**TASK DIRECTIONS:** Look through the data below. Pick out the lines holding the string "computer".

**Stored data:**
○ ○ ○ ○ ○ ○ ○
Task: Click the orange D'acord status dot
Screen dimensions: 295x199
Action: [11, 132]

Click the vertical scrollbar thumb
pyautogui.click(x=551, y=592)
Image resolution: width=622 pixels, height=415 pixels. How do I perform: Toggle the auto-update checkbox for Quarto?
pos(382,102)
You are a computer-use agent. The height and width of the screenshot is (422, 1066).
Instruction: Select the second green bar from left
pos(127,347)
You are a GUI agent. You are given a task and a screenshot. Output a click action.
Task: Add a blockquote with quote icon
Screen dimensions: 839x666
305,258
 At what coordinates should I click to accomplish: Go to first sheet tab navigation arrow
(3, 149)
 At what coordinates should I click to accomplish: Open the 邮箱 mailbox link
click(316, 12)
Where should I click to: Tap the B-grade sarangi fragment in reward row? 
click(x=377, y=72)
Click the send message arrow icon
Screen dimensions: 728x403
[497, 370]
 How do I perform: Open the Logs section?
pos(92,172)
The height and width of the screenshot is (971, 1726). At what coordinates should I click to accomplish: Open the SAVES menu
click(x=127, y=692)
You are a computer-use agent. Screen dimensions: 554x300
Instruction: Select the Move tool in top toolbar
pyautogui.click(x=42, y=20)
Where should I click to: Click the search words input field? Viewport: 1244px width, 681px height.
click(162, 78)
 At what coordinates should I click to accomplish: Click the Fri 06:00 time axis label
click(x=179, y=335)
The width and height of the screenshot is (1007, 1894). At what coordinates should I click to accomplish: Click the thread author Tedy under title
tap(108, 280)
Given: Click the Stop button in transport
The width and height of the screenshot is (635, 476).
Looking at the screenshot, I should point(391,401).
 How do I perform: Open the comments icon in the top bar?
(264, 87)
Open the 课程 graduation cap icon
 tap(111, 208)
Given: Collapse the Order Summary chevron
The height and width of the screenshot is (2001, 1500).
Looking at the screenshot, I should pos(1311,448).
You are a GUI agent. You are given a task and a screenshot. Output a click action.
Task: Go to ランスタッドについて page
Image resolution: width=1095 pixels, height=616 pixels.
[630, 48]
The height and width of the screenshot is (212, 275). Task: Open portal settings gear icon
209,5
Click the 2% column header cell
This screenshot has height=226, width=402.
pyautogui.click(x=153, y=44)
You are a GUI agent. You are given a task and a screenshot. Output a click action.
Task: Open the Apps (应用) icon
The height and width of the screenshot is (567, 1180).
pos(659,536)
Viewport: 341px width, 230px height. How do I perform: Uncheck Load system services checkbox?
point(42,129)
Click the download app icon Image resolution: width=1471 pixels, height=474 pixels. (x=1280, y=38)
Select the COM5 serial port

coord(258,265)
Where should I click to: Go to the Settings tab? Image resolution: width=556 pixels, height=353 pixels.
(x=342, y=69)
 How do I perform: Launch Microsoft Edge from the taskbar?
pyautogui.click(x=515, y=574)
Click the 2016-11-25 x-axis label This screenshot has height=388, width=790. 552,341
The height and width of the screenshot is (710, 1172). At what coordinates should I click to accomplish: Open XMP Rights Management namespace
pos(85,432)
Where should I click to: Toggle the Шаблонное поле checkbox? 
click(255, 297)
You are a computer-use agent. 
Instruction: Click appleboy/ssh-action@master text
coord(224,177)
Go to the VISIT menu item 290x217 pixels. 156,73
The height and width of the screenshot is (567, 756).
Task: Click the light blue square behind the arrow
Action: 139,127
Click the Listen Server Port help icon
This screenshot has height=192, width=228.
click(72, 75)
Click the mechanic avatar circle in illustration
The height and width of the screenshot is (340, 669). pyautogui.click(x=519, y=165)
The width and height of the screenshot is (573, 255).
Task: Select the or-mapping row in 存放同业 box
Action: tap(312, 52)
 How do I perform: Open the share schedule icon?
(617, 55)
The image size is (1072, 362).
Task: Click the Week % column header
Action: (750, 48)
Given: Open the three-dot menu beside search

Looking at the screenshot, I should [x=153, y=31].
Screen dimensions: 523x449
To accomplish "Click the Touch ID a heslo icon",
○ ○ ○ ○ ○ ○ ○
**RESPONSE BELOW:**
You are a computer-use agent. The height and width of the screenshot is (422, 1066).
You are a computer-use agent. Screen dimensions: 554x300
You are a computer-use agent. 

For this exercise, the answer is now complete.